Chapter 15 Flashcards
What Is Motivation?
Motivation
- Motivation: The process by which a person’s efforts are energized, directed, and sustained toward attaining a goal.
- Need: An internal state that makes certain outcomes appear attractive.
The motivation process
Unsatisfied need
Tension
Effort
Satisfied Need
Tension Reduction
Maslow’s Hierarchy of Needs Theory?
Maslow was a psychologist who proposed that within every person is a hierarchy of five needs. As each need becomes satisfied, the next need becomes dominant.
- Physiological needs: food, drink, shelter, sexual satisfaction, and other physical requirements.
- Safety needs: security and protection from physical and emotional harm, as well as assurance that physical needs will continue to be met.
- Social needs: affection, belongingness, acceptance, and friendship.
- Esteem needs: internal esteem factors, such as self-respect, autonomy, and achievement, and external esteem factors, such as status, recognition, and attention.
- Self-actualization needs: growth, achieving one’s potential, and self-fulfillment; the drive to become what one is capable of becoming.
Exhibit 15.2 Maslow’s Hierarchy of Needs
Self-Actualization
Esteem
Social
Safety
Physiological
McGregor’s Theory X and Theory Y
- Theory X: the assumption that employees dislike work, are lazy, avoid responsibility, and must be coerced to perform.
- Theory Y: the assumption that employees are creative, enjoy work, seek responsibility, and can exercise self-direction.
Herzberg’s Two-Factor Theory
- Two-factor theory (motivation-hygiene theory): Herzberg has theorized that intrinsic factors are related to job satisfaction and motivation, whereas extrinsic factors are related to job dissatisfaction.
- Hygiene factors: Factors that eliminate job dissatisfaction but don’t motivate.
- Motivators: Factors that increase job satisfaction and motivation.
McClelland’s Three-Needs Theory
*Three-needs theory: According to McClelland’s motivation theory, three acquired (not innate) needs — achievement, power, and affiliation—are major motivation drivers at work.
– Need for Achievement (nAch): the drive to succeed and excel in relation to a set of standards.
– Need for Power (nPow): the need to make others behave in a way that they would not have behaved otherwise.
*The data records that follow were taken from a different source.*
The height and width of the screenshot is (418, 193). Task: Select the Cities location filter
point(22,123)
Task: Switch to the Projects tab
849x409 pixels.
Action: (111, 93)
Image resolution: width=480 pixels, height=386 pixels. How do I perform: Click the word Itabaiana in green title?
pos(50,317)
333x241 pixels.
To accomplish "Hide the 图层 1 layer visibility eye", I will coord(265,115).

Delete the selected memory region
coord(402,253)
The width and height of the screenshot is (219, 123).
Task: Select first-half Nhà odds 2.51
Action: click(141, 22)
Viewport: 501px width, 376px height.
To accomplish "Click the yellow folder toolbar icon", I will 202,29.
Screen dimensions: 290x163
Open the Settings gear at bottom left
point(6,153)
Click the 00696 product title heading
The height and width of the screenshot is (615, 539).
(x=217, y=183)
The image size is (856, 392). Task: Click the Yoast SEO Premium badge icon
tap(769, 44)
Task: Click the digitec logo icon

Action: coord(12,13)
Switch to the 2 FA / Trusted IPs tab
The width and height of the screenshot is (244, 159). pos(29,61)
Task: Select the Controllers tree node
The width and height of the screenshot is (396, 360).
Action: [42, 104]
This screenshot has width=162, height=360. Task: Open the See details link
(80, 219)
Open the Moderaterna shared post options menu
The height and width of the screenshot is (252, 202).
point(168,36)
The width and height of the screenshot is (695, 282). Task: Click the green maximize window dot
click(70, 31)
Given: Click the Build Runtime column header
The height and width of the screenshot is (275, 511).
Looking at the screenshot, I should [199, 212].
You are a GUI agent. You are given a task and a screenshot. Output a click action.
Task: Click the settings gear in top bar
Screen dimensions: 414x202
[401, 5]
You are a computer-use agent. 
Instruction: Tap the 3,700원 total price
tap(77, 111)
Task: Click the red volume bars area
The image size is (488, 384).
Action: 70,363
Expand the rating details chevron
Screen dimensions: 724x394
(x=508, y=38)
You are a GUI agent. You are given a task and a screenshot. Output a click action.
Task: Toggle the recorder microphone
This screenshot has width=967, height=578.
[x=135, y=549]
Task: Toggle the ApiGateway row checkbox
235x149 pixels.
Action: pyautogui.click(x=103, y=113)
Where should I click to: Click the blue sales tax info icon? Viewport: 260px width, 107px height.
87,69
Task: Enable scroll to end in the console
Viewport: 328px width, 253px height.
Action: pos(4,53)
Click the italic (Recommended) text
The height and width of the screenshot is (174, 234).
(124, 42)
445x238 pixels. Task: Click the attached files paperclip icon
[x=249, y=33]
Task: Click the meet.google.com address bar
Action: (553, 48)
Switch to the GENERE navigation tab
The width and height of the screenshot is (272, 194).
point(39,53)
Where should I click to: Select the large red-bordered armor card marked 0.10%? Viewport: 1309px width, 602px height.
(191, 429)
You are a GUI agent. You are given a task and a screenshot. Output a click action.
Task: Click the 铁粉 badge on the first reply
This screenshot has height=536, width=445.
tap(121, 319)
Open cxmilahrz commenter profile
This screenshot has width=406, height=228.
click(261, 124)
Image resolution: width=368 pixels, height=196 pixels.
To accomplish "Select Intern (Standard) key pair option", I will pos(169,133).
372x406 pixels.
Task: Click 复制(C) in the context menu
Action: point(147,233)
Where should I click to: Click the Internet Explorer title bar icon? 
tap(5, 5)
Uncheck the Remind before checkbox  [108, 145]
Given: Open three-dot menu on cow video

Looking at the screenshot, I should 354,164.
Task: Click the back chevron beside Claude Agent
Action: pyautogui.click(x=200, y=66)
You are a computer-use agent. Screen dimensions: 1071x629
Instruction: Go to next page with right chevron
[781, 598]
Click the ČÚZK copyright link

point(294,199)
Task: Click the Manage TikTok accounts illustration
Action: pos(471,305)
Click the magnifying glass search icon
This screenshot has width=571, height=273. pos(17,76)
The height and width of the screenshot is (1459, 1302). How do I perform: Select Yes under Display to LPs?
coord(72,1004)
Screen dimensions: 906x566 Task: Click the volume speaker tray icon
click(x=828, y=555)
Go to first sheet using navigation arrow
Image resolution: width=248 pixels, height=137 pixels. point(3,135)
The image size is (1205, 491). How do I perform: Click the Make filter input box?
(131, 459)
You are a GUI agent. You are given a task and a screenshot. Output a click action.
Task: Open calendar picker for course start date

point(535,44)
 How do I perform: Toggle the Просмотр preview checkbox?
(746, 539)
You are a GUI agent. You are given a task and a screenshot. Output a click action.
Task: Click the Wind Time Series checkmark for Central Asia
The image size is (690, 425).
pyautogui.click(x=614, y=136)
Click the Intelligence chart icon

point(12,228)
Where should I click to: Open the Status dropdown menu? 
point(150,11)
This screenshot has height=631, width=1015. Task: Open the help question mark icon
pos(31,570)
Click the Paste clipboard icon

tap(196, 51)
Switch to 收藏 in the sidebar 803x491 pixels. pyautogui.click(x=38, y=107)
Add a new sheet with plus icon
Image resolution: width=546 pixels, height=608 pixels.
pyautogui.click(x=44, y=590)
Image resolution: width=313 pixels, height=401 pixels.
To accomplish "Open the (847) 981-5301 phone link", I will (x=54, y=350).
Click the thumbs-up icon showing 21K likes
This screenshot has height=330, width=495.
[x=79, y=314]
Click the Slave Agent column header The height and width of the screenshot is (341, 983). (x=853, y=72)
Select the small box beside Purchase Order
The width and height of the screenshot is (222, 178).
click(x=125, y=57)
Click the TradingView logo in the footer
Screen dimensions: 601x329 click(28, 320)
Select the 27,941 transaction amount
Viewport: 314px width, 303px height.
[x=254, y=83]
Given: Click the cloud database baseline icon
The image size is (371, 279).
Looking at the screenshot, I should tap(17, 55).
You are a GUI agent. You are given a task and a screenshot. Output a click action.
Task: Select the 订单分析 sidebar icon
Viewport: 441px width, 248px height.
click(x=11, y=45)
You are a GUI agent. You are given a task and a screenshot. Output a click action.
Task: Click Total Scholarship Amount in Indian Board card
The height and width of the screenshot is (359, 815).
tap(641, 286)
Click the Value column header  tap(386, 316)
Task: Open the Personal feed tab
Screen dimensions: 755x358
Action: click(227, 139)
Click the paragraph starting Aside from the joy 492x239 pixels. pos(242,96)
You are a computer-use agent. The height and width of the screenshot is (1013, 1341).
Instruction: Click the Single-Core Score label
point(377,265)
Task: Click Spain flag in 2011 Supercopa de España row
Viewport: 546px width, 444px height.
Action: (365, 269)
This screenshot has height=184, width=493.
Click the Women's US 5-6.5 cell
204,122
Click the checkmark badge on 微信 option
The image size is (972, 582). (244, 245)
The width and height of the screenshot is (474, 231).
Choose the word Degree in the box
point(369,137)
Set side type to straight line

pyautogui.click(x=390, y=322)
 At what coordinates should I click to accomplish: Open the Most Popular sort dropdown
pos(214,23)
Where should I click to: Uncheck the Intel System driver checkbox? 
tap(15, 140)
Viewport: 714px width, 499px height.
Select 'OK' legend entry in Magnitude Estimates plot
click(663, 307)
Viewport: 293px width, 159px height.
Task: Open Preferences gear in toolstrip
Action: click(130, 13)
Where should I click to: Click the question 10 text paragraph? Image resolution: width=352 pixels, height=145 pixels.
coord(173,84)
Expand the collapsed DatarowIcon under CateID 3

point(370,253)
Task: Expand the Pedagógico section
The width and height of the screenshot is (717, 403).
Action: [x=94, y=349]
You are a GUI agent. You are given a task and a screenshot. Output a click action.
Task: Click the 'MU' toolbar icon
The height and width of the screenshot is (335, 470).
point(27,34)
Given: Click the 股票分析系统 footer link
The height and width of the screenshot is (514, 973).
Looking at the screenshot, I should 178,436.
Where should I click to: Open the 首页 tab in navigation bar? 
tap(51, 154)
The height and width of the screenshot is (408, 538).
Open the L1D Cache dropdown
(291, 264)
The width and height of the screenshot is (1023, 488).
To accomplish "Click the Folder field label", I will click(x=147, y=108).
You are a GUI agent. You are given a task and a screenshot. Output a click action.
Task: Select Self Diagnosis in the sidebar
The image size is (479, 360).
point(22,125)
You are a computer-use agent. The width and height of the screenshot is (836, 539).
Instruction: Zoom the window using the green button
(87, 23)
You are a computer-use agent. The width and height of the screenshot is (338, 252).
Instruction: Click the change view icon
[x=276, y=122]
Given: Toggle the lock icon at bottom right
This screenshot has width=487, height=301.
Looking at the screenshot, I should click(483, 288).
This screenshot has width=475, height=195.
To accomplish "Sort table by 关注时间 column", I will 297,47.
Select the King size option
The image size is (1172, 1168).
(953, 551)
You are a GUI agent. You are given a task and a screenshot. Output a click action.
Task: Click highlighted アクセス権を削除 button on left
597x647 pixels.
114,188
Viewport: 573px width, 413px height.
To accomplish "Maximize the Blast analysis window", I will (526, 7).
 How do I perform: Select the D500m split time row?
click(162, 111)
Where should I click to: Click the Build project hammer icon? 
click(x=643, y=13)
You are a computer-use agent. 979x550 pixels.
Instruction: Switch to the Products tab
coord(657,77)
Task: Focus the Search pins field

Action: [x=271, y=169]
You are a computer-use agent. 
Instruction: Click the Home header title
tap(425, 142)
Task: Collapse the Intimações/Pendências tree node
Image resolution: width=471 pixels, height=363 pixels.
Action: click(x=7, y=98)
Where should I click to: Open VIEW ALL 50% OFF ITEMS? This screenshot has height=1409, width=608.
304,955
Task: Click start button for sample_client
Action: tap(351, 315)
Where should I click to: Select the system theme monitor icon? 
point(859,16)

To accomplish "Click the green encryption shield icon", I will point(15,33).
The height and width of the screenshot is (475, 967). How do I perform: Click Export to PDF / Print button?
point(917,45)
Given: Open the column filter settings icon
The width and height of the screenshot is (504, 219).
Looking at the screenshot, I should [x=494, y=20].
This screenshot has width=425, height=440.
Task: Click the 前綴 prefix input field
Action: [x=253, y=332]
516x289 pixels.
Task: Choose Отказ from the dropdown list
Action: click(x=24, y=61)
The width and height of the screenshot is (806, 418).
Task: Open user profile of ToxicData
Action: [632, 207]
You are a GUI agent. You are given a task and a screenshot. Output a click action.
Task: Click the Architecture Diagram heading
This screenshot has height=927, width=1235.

– Need for Affiliation (nAff): the desire for friendly and close interpersonal relationships.
Goal-Setting Theory?
Goal-setting theory: The proposition that specific goals increase performance and that difficult goals, when accepted, result in higher performance than do easy goals.
Self-efficacy: An individual’s belief that they are capable of performing a task.
Reinforcement Theory?
- Reinforcement Theory: The theory that behaviour is a function of its consequences.
- Reinforcers: Consequences immediately following a behaviour that increase the probability that the behaviour
will be repeated.
Equity Theory?
- Equity theory: proposes that employees perceive what they get from a job situation (outcomes) in relation to what they put in (inputs) and then compare their inputs-outcomes ratio with the inputs-outcomes ratios of relevant others.
- Referents: the persons, systems, or selves against which individuals compare themselves to assess equity.
- Distributive justice: perceived fairness of the amount and allocation of rewards among individuals.
- Procedural justice: perceived fairness of the process used to determine the distribution of rewards.
Expectancy Theory
Expectancy theory: individual tends to act in a certain way based on the expectation that the act will be followed by a given outcome and on the attractiveness of that outcome to the individual.
It includes three variables, or relationships:
– Expectancy, or effort–performance linkage.
– Instrumentality, or performance–reward linkage.
– Valence, or attractiveness of reward.
Exhibit 15.8 Simplified Expectancy Model
Individual Effort (A) —> Individual Performance (B) —> Organizational Rewards (C) —> Individual Goals
A = Effort-Performance linkage
B = Performance-Reward Linkage
C = Attractiveness of reward
Integrating Contemporary Theories of Motivation
Expectancy Relationships:
Expectancy (effort-performance linkage):
– The perceived probability that an individual’s effort will result in a certain level of performance.
Instrumentality:
– The perception that a particular level of performance will result in attaining a desired outcome (reward).
Valence:
– The attractiveness/importance of the performance reward (outcome) to the individual.
Designing Effective Rewards Programs
The most commonly used reward in organizations is pay.
When organizations develop reward programs, they need to consider very carefully what individual employees value.